## Short problem
Copy everything in the listing below from the line containing "The width and height of the screenshot is (1456, 819). How" down to the line containing "Action: [x=57, y=263]", with no changes.

[Text and item location entries]
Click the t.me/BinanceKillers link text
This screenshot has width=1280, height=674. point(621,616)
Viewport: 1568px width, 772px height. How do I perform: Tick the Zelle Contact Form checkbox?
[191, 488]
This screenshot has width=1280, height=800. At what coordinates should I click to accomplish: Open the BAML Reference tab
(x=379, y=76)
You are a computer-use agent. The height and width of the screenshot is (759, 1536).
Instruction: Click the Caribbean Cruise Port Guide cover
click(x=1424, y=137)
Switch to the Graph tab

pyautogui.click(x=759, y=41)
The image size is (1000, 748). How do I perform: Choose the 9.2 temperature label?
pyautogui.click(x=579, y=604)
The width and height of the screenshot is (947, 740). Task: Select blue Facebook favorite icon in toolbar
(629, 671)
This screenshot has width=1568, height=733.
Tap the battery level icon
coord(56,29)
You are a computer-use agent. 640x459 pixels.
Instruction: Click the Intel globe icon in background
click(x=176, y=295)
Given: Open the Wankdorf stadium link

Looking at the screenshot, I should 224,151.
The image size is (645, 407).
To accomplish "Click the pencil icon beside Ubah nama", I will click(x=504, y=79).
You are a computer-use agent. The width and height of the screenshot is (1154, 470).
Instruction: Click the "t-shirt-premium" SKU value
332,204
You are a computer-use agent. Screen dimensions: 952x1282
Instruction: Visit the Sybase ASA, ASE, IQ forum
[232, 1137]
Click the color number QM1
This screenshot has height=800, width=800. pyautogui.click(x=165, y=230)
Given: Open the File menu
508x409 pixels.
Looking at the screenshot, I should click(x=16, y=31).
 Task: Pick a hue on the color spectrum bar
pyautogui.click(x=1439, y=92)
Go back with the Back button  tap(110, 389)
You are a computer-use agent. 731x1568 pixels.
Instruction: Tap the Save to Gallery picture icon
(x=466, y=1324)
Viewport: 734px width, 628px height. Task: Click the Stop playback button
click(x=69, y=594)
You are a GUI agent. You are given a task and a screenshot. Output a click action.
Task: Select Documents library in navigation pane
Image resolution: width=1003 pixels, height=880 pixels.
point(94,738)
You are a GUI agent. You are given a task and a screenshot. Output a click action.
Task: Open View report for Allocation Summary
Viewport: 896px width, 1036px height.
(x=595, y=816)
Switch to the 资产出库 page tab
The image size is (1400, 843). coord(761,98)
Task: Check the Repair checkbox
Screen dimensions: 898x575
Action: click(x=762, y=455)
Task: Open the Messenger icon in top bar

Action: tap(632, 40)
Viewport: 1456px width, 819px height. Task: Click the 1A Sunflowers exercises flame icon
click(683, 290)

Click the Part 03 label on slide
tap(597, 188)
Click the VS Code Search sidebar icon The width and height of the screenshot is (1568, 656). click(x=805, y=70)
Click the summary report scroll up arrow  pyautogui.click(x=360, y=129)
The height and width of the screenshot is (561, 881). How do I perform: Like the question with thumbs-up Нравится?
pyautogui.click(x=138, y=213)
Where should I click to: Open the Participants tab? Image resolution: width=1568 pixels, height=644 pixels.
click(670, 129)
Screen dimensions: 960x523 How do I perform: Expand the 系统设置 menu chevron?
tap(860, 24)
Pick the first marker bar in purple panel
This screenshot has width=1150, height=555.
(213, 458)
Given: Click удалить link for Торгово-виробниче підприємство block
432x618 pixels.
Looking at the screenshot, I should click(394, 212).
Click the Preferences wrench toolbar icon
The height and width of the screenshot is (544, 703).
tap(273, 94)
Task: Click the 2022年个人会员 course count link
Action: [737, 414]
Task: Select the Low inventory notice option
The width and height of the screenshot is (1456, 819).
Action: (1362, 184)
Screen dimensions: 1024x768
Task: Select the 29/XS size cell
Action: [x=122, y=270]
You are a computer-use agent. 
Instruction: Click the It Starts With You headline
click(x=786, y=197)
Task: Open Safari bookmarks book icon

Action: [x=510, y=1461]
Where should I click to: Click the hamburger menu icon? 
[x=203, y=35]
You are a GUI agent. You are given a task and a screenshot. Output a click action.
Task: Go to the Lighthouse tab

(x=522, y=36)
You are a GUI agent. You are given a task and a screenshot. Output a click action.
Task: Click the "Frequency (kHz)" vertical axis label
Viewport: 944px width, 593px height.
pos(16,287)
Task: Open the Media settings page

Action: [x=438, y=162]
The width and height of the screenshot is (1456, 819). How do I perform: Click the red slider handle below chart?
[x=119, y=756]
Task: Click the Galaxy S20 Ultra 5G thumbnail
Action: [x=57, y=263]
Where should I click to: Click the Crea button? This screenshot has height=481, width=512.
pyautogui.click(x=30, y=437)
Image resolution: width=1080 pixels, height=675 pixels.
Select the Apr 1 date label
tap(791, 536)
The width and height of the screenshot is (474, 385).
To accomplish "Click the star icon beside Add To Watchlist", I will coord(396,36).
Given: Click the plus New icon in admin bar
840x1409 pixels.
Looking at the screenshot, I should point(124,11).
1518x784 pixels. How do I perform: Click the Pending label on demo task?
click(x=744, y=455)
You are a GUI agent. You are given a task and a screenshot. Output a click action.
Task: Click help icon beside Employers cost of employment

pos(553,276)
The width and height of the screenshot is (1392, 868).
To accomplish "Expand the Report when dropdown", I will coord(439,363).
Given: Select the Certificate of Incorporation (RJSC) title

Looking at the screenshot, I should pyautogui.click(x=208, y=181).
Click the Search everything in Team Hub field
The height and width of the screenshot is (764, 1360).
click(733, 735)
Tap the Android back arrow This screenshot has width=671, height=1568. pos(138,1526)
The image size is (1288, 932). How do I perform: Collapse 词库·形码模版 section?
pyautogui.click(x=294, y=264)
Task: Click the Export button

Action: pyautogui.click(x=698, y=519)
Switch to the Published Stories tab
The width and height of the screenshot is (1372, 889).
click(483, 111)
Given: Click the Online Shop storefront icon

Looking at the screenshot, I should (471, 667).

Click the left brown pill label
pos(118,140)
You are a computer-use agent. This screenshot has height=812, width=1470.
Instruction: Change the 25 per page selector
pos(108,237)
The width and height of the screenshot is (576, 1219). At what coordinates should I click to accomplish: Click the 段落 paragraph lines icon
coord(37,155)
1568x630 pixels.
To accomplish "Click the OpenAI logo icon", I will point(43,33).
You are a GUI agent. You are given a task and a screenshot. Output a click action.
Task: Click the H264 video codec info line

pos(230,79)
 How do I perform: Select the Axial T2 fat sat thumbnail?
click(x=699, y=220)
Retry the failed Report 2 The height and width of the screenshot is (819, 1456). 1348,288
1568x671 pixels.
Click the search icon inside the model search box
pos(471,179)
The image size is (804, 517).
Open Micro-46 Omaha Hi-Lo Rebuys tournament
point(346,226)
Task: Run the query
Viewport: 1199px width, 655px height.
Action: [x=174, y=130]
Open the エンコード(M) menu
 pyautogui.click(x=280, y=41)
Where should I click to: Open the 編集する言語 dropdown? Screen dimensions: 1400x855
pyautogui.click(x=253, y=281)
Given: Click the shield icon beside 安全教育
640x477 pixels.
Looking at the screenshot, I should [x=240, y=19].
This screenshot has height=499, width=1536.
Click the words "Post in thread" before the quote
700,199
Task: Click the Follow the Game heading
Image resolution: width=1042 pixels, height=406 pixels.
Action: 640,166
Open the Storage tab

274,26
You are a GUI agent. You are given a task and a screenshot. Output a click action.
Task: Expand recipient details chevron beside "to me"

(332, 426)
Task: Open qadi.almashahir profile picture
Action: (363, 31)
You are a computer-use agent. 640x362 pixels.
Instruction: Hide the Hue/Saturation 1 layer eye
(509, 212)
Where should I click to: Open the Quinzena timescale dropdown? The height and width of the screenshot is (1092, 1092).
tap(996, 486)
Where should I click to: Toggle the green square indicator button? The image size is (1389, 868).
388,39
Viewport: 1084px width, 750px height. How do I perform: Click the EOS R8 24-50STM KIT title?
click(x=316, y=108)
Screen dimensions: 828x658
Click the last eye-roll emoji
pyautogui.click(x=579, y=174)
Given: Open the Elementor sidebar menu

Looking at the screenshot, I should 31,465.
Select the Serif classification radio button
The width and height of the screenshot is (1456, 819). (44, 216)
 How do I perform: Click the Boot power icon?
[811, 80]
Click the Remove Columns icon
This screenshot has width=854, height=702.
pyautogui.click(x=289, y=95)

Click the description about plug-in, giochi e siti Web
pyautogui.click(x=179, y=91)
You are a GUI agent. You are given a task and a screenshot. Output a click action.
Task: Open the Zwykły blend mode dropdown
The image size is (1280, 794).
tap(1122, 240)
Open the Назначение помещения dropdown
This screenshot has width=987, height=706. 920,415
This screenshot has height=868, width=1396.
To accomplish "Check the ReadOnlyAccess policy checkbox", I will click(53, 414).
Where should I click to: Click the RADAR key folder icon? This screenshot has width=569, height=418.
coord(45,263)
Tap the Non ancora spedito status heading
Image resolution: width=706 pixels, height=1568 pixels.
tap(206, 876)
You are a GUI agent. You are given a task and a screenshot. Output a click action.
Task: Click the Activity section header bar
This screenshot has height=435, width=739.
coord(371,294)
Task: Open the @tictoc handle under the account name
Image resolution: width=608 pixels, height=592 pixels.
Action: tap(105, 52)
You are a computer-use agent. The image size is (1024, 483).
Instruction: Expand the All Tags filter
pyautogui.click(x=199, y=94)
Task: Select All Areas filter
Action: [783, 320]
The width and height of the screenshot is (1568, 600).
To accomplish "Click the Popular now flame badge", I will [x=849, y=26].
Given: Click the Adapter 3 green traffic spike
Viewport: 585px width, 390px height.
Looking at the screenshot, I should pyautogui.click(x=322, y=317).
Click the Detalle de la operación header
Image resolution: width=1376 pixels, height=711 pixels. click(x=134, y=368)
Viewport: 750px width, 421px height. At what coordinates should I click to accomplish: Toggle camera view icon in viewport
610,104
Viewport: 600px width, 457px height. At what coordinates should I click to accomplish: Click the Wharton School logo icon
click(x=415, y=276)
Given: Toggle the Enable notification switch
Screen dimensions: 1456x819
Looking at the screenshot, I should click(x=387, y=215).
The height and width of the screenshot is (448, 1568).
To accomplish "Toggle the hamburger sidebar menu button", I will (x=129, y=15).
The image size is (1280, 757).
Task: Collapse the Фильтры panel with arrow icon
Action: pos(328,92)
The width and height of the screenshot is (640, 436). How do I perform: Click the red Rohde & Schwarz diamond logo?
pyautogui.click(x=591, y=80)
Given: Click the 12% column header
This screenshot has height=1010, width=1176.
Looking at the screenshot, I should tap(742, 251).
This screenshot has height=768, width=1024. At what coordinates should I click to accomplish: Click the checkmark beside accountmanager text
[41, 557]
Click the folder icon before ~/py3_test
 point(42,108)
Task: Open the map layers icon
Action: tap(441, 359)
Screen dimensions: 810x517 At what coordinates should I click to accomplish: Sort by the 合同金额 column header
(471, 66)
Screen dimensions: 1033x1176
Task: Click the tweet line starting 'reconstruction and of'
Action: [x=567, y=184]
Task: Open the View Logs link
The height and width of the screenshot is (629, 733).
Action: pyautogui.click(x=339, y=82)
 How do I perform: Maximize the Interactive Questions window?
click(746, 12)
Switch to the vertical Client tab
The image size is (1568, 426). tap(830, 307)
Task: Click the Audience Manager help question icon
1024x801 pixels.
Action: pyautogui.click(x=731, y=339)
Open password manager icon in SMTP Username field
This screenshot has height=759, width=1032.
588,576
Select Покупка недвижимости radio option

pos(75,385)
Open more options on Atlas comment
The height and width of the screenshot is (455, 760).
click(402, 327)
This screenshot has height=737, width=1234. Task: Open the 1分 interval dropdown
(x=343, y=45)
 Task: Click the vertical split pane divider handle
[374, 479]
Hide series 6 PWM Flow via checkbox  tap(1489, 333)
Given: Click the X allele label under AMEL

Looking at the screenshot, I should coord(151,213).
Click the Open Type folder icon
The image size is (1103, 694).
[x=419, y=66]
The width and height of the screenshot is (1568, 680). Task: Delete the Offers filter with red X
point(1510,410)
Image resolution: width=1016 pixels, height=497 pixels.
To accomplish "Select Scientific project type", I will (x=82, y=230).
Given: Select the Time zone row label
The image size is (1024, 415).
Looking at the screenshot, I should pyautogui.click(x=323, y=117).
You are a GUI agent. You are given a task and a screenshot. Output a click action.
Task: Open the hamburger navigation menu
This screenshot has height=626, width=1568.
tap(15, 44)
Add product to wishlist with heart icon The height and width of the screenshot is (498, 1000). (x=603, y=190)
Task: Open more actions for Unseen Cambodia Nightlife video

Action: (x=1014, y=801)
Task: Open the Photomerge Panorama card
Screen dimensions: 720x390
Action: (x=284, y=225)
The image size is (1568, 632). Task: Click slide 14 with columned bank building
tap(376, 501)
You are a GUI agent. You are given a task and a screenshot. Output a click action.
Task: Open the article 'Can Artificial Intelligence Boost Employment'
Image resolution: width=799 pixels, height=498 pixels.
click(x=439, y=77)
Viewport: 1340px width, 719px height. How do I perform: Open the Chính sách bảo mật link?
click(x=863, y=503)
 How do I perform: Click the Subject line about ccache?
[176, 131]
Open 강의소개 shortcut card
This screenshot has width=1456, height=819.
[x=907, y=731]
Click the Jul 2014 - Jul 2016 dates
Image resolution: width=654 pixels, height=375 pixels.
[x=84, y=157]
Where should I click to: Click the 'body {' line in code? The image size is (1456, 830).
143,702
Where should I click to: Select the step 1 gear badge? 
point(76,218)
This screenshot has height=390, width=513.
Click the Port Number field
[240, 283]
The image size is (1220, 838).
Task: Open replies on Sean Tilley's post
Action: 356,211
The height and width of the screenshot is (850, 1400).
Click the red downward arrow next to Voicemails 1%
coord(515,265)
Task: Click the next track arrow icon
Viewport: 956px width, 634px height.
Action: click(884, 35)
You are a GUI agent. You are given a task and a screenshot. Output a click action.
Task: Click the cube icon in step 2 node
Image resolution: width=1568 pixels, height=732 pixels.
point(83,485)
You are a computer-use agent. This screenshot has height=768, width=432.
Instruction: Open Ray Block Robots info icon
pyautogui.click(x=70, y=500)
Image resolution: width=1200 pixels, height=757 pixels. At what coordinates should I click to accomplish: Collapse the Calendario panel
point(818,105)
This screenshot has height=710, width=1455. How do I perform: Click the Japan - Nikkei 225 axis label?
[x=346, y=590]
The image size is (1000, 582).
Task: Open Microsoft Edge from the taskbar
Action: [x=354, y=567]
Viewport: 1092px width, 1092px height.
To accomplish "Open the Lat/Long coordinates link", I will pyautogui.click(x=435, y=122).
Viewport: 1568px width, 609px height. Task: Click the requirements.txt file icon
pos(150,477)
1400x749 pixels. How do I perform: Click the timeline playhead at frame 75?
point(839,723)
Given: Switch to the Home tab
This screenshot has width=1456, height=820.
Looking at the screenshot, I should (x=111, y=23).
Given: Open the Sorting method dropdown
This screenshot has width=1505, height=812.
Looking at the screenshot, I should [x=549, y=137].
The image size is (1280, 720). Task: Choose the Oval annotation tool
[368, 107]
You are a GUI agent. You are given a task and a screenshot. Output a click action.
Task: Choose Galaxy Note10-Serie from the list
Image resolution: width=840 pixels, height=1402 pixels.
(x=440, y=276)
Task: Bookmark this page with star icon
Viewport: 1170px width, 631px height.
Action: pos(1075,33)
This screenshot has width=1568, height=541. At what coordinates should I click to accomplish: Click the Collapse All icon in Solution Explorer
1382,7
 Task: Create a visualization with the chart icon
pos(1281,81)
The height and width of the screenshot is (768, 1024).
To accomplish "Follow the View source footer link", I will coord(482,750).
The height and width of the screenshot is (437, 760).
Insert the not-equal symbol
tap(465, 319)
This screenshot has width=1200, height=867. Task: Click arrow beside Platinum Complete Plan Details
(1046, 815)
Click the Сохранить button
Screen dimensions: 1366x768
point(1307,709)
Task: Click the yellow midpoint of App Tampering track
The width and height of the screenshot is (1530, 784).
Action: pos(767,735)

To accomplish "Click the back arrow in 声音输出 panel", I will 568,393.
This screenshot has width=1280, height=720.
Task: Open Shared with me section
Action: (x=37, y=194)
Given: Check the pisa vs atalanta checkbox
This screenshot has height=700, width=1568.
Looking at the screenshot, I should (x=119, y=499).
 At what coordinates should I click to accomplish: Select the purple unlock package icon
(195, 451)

## Correct answer
The width and height of the screenshot is (1456, 819). How do I perform: Click the red slider handle below chart?
[x=119, y=756]
Task: Click the Galaxy S20 Ultra 5G thumbnail
Action: [x=57, y=263]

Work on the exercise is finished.